Amber Barretto makes spaghetti for her two boys two or three nights a week. It's cheap, filling and has refrigerator shelf life.
"It's always good the second day," said Barretto, 30, a Larkfield single mother who is one of nearly 35,000 food stamp recipients in Sonoma County.
Barretto, who said she was laid off from a $14-an-hour job at a local tourist attraction in December, gets $330 a month in food credits from the safety net program known as CalFresh in California.
The money runs out 10 days to two weeks into the month, she said, an experience that officials say is "nearly universal" for food stamp recipients who get the equivalent of $1.40 per meal.
The Supplemental Nutrition Assistance Program, known as SNAP and launched nationwide in 1974, faces an uncertain future as House Republicans, after failing to pass a $20 billion cut in June, two weeks ago proposed a $40 billion cut. Both proposed cuts would be spread over 10 years.
Kim Seamans, director of the Sonoma County Human Services Department's Economic Assistance Division, said the proposed reduction is unprecedented in her 29-year career at the agency.
The latest proposal is aimed primarily at unemployed and underemployed people who work 20 or fewer hours a week, age 18 to 50, who are not raising children, limiting them to three months of SNAP benefits out of every three years.
The standard would apply to as many as 4 million food stamp recipients nationwide, including an estimated 3,266 in Sonoma County.

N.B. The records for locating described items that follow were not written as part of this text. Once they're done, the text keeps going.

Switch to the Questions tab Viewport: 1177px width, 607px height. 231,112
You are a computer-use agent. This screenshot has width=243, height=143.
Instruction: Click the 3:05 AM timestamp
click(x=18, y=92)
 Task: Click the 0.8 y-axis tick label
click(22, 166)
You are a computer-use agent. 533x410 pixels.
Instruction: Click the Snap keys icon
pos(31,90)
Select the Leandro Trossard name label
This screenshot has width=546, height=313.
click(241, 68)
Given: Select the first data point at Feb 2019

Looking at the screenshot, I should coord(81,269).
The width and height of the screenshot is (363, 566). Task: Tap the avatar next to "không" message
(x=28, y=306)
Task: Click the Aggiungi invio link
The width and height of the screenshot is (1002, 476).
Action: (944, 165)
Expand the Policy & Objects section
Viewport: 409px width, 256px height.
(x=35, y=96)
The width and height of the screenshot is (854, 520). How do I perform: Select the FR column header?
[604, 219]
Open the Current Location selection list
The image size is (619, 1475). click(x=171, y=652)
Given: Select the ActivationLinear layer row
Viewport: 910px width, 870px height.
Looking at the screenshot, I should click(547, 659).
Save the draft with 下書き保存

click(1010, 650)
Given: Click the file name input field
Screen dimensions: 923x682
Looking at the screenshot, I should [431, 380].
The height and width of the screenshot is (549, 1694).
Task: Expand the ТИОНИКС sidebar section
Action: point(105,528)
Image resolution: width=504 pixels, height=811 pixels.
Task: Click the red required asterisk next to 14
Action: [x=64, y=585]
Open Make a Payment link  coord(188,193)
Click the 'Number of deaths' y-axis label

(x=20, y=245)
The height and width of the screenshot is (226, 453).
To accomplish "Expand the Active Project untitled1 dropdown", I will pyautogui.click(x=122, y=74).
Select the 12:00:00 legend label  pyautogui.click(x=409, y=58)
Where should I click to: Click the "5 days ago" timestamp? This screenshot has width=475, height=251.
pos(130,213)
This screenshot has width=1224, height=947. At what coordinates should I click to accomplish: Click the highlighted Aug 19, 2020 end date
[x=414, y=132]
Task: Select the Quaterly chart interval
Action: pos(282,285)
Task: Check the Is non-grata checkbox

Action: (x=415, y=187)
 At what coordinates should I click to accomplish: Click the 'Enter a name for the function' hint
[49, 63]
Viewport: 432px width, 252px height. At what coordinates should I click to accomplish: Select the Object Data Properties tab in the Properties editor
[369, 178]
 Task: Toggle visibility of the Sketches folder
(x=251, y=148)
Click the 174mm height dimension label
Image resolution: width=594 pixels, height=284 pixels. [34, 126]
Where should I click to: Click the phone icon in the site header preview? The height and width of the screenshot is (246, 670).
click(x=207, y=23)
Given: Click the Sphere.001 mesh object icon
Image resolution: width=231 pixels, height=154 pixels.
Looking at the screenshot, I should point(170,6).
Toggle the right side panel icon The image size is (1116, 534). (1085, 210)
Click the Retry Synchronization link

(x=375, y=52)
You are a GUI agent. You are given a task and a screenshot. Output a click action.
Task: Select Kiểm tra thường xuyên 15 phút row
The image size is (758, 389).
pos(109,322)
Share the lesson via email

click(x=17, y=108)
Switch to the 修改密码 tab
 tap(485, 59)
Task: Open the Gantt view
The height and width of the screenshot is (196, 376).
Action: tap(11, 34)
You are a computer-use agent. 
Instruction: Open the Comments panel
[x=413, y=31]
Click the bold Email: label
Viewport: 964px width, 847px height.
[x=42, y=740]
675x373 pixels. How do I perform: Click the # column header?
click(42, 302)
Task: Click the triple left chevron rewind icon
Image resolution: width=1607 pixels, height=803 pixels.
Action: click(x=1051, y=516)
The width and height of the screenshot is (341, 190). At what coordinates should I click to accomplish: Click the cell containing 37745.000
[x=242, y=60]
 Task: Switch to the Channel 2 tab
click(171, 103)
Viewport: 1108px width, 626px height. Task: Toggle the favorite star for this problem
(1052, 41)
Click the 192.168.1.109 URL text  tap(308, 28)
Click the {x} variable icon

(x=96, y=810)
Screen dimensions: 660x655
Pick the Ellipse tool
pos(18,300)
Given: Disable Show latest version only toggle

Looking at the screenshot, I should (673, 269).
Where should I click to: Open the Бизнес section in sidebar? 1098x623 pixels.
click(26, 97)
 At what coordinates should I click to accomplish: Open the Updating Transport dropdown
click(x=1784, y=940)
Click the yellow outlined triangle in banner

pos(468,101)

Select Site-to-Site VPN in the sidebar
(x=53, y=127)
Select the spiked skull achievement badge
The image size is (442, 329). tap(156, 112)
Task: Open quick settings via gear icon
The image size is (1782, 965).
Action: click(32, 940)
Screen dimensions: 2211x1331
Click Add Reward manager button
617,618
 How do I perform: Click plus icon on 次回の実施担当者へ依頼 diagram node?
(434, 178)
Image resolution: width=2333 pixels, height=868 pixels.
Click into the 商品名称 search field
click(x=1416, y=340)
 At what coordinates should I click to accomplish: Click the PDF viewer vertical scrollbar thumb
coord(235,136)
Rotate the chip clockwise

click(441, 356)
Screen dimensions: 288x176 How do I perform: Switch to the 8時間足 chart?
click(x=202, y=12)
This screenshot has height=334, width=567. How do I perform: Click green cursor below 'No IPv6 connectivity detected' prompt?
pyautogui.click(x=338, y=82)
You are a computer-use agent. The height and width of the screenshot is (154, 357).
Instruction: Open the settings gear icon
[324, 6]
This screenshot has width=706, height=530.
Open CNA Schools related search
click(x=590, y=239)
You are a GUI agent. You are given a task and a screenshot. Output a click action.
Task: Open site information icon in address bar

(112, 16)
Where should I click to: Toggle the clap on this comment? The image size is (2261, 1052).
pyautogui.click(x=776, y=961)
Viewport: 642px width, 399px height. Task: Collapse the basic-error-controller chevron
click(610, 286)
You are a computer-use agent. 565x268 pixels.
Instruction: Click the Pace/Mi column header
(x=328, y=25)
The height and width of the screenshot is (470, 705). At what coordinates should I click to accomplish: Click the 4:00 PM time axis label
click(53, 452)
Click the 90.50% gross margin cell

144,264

"I think it's to society's advantage to assist them," Seamans said. "It creates a healthier society and a more productive society."
Critics object to the cost of SNAP, which has swelled to $78 billion today, more than doubling from $33 billion in 2007, when the recession officially began. The program currently serves 47.7 million low-income people, or one in seven Americans.
There are 34,749 food stamp recipients in Sonoma County. That's nearly as many as the population of Rohnert Park and 2? times as many as the 13,596 recipients in 2007.
During that time, the county's unemployment rate climbed from 4.3 percent in 2007 to a peak of 10.5 percent in 2010, and since has dropped to 6.7 percent in June.
"We see an increase when the economy weakens and we find people out of work," Seamans said.
Barretto, who is enrolled in a marketing certificate program at Santa Rosa Junior College, said she is relying on CalFresh to "get by while I can get back on my feet."
Her sons, Lawrence, 10, and Christopher, 8, have hearty appetites that consume her benefits in half a month or less. She shops at Safeway until the balance on her CalFresh electronic benefit transfer card is depleted, then heads to the Redwood Empire Food Bank for free groceries.
About one-fifth of the food bank's patrons receive CalFresh benefits, which last an average of 2.4 weeks, said Gail Atkins, director of programs at the nonprofit Santa Rosa-based food bank.
Atkins and Seamans said many eligible county residents do not apply for CalFresh, including Latinos who are wary of attention from immigration authorities and elders who don't bother because they consider the maximum benefit for a single person — $200 — too low.
Households with gross monthly income up to 130 percent of the federal poverty level — $1,211 for one person, $2,498 for four — are eligible for CalFresh.
Some legal immigrants qualify, as do children born in the United States to undocumented parents, who are ineligible.
John Hamner, 23, said he enrolled in CalFresh in July, a month after being laid off from work at a wine warehouse in Sonoma. He received $219 and thought it would feed him for a month, but his EBT card ran out with a week to go.
"Food is a huge expense," said Hamner, who has no permanent home and buys mostly microwavable food because he doesn't know how to cook.
"I appreciate what they're doing for me," Hamner said, although he noted Thursday that he has lost 10 pounds.
Sheri Holiday, 39, of Santa Rosa said CalFresh money goes further when she has a place to live and cook. She has received $190 to $200 a month from CalFresh for nearly two years.
Going hungry curbs her energy and depresses her, Holiday said, recalling times when she was homeless and without food stamps.
Holiday, who is single and unemployed, said she shops at Safeway, Grocery Outlet and the 99 Cents Only Store and has learned to "make healthier choices" on a limited budget.
In June, the House of Representatives rejected a measure that would have cut $20 billion from food stamps over 10 years and thrown nearly 2 million low-income people, mostly working families and the elderly, off the SNAP rolls.